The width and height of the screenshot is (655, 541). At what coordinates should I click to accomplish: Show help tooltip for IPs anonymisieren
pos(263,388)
===============
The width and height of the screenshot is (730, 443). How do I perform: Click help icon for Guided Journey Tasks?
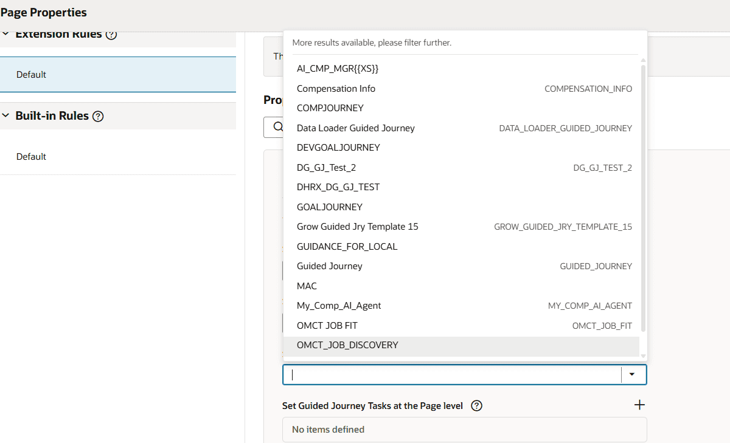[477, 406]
===============
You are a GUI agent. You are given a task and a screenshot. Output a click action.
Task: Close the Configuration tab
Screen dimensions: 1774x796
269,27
===============
# DIRECTIONS
Copy the material verbatim, from the line containing "The width and height of the screenshot is (655, 541)." up to and including the line containing "pos(263,388)".

# IN RESPONSE
The width and height of the screenshot is (655, 541). At what coordinates should I click to accomplish: Show help tooltip for IPs anonymisieren
pos(263,388)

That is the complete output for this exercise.